Textauszug:
────────────────

Landwirtschaft und Handwerk in Bulkes

Was hier zum Ausdruck kommen soll, ist die weitgehende Eigenständigkeit der Donauschwaben in der alten Heimat bei der Befriedigung der Lebensbedürfnisse. Angefangen bei den hochwertigen landwirtschaftlichen Erzeugnissen, über die unentbehrlichen Handwerker mit ihren örtlichen Strukturen, hineinreichend bis in die bauliche Städteentwicklung und dem Ausbau von landesweiten Verkehrswegen. In diesen Zweigen war das deutsche Element im Verhältnis zu seinem Bevölkerungsanteil überdimensioniert, sowohl im Umfang wie im technischen Standard.

────────────────

Einträge zum Auffinden von Text und Elementen
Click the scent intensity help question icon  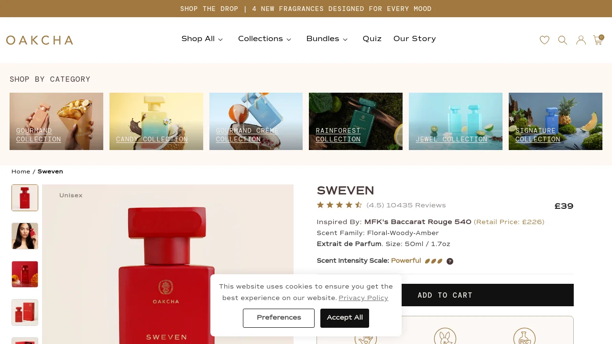coord(450,261)

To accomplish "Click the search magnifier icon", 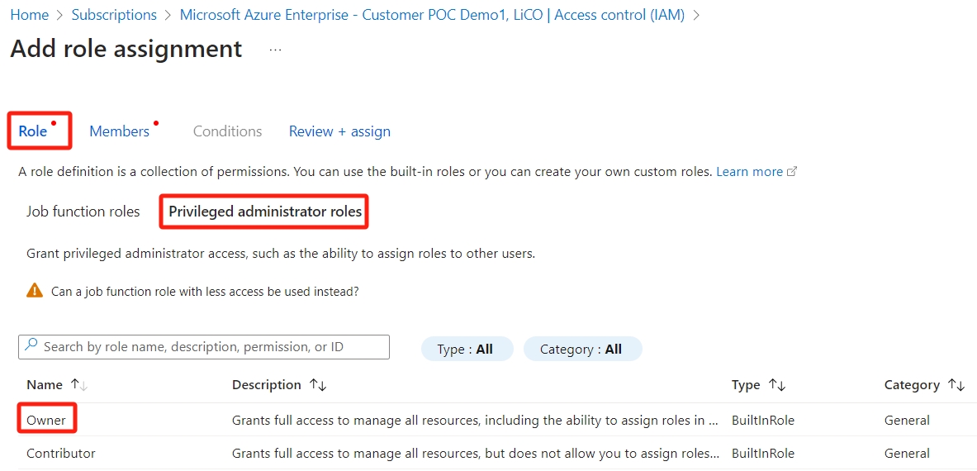I will pos(31,346).
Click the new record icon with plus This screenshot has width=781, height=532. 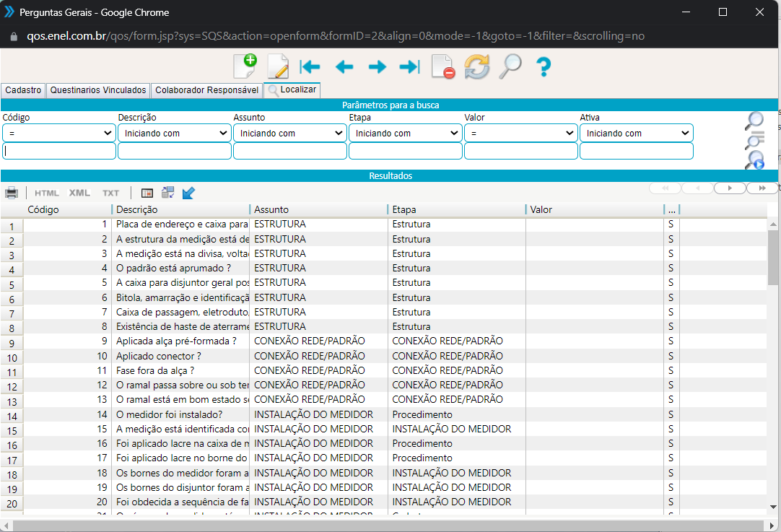pyautogui.click(x=245, y=66)
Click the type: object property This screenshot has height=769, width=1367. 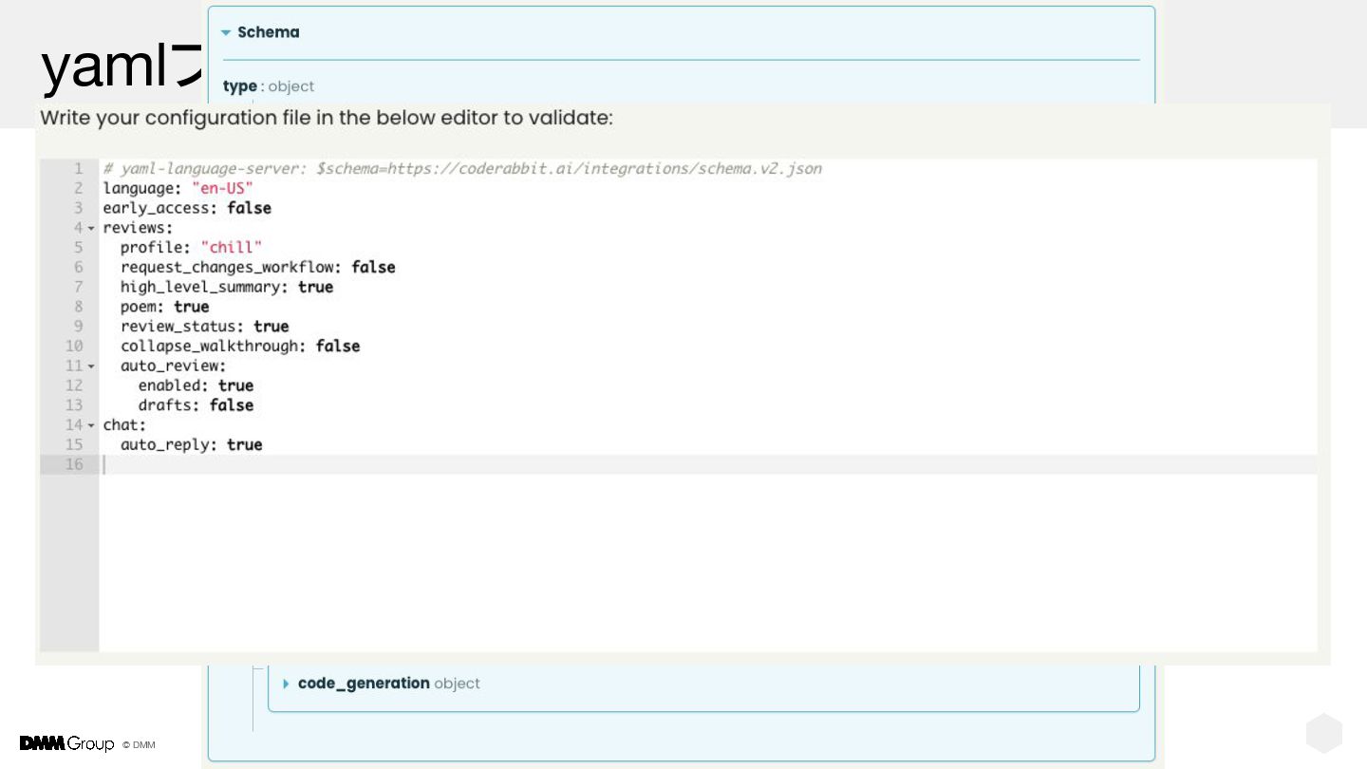[268, 86]
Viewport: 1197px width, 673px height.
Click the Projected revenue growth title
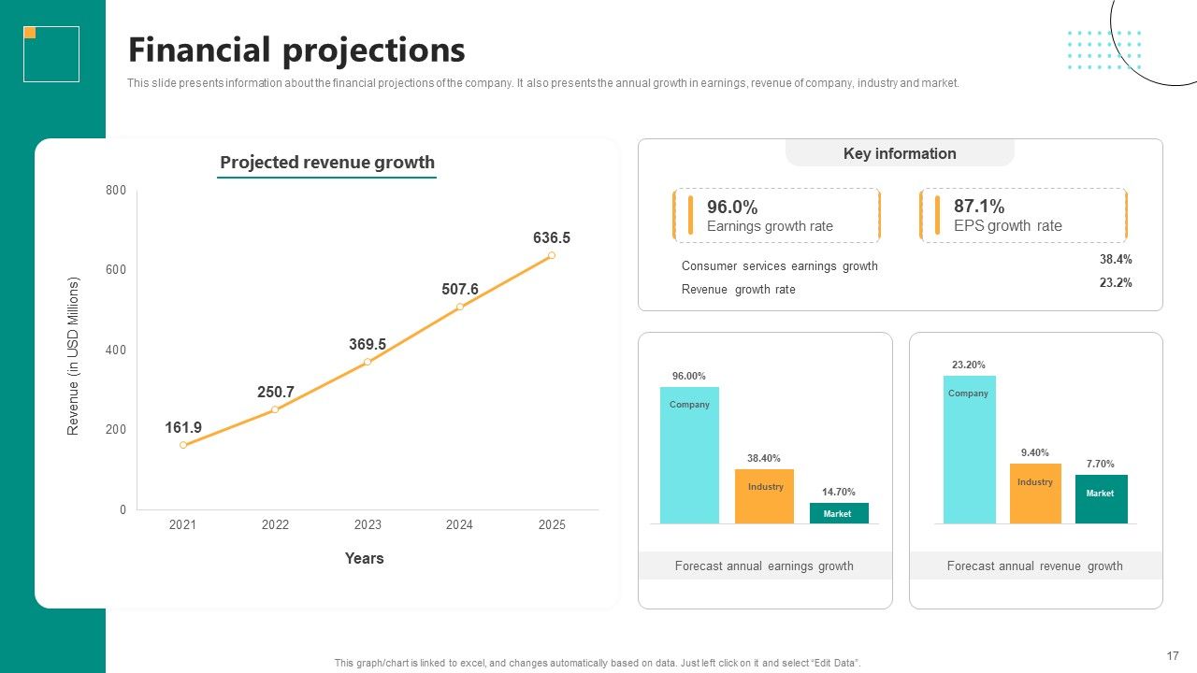[x=327, y=162]
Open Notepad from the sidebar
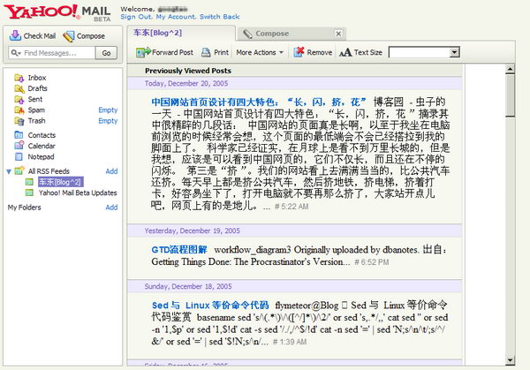530x370 pixels. (x=40, y=156)
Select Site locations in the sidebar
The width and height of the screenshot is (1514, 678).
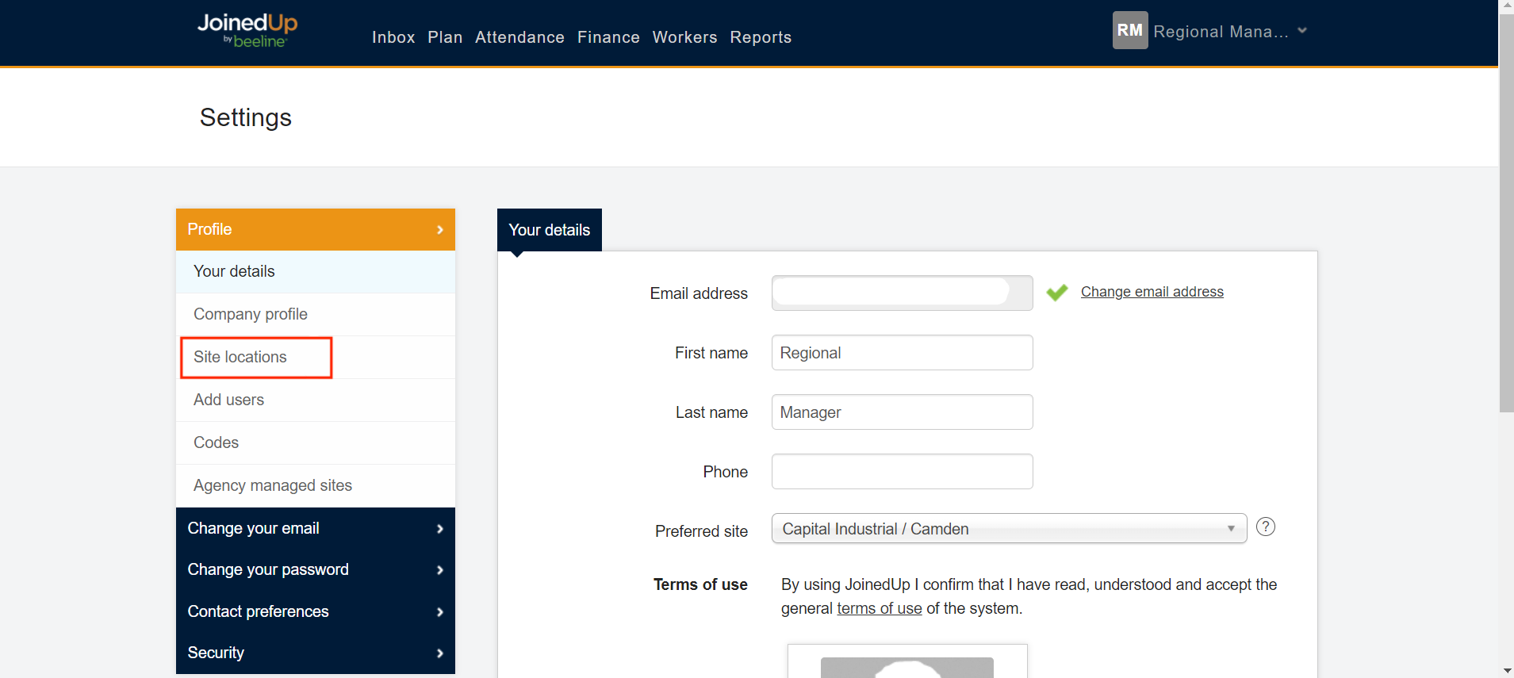(x=240, y=357)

────────────────

Aufgaben:
A. In welcher Hinsicht war das deutsche Element laut dem Text über Landwirtschaft und Handwerk in Bulkes überdimensioniert?
B. Setze den Text über Landwirtschaft und Handwerk in Bulkes nach seinem letzten Satz fort.

Lösungen:
A. Im Verhältnis zu seinem Bevölkerungsanteil war es sowohl im Umfang wie im technischen Standard überdimensioniert.

B.
Es ist uns ein Anliegen, in den folgenden Zeilen am Beispiel unseres eigenen Heimatortes Bulkes aufzuzeigen, wie vielfältig, praktikabel und naturgemäß anhand des damaligen Entwicklungsstandes gewirtschaftet wurde. Unsere heutigen Umweltschützer hätten an den umweltschonenden und beispielhaft realen Wirtschaftskreisläufen ihre helle Freude gehabt. Hierbei ist zu beachten, dass es nicht nur um die Be- und Verarbeitung bei Erzeugnissen und Waren ging, sondern dass darin alle Menschen vom Kind bis zum Greis, je nach ihren Möglichkeiten, vom Familienverbund bis zum dörflichen Gemeinwesen mit einbezogen waren. Ein jeder hatte seine gebührende Aufgabe, ein jeder war gezählt, ein jeder war Mitglied einer großen Gemeinschaft. Vielleicht ist das ein nicht unerheblicher Grund, warum wir, obwohl wir zum Teil noch Kinder und Jugendliche waren, noch so mit der ehemaligen Dorfgemeinschaft verbunden sind und unsere Heimattreffen immer noch einen erstaunlich hohen Zuspruch finden.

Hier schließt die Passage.